If you depend on mainstream media for an accurate reflection of contemporary Aboriginal realities your grasp of indigenous experience will be sadly incomplete. Grim and gritty imagery continues to flood the airwaves, with rancour and disillusionment played out in endless solemn sound bites. More often than not, the creative, uplifting, and hopeful stories of cultural vitality and revitalization are overlooked. This may explain in part why the New Sun Conference endures and is now entering its second decade. Inspiring stories of struggle and triumph that find expression in the arts and touch the heart have been the lifeblood of the New Sun Conference from the beginning. A demonstrable hunger for such stories remains strong. Your presence here today attests to that.

In recent years, Elder Jim Albert has reminded us in his opening remarks, with the scent of cedar and sweetgrass still in the air, that we will be in ceremony for the whole day. In this, he affirms a widespread indigenous belief that the quest for knowledge and wisdom is invariably a spiritual one. This year, we embark on such a quest together as members of one community—the New Sun community. Our journey begins in a university classroom re-consecrated as a safe and sacred space of indigenous learning, where certain realities have already begun to be reconfigured.

Here, photo artist KC Adams will share with us her playfully subversive explorations of indigenous media stereotypes, complicating and reconfiguring our notions of Aboriginal  identities along the way. Award-winning documentary filmmaker Christine Welsh will demonstrate how film can play a pivotal role in reclaiming the dignity and identities of Aboriginal women while honouring their accomplishments.
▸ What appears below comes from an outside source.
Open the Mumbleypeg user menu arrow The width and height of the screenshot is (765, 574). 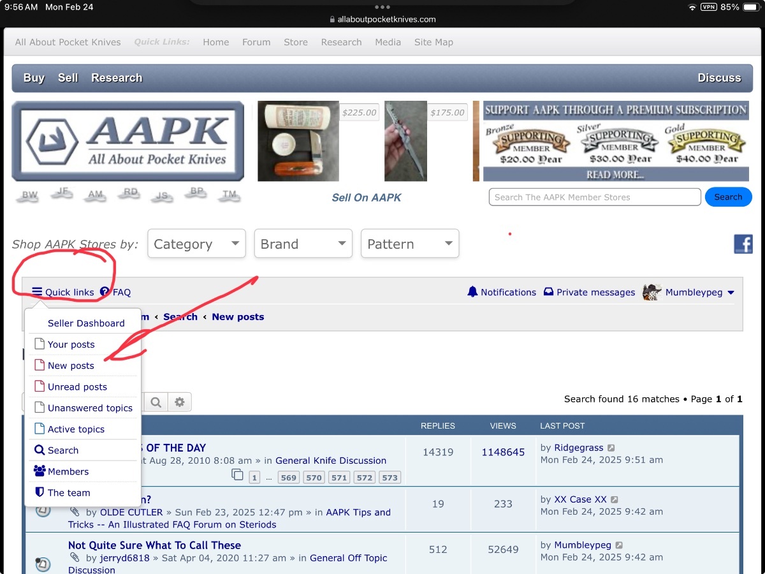pyautogui.click(x=731, y=293)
Conductor and composer John Kim Bell will retrace his prodigious musical career as well as the founding of the annually televised National Aboriginal Achievement Awards, which have brought national recognition to countless individuals honoured for exemplary community service and excellence in the arts. Heroes and role models alike, they presage Skawennati’s Mohawk time-travelling superhero, Hunter, whose adventures in cyberspace both illuminate history and affirm a vibrant indigenous future. And finally, Stephen Leafloor and his hyper-energetic BluePrintForLife hip hop crew will testify to the healing powers of music and dance and the enduring cultural impulse to internalize and make meaningful, newly introduced art forms. Our journey concludes Sunday afternoon with screenings of the films Finding Dawn and Arctic Hip Hop, followed by a question and answer session. It will be a ceremony like no other.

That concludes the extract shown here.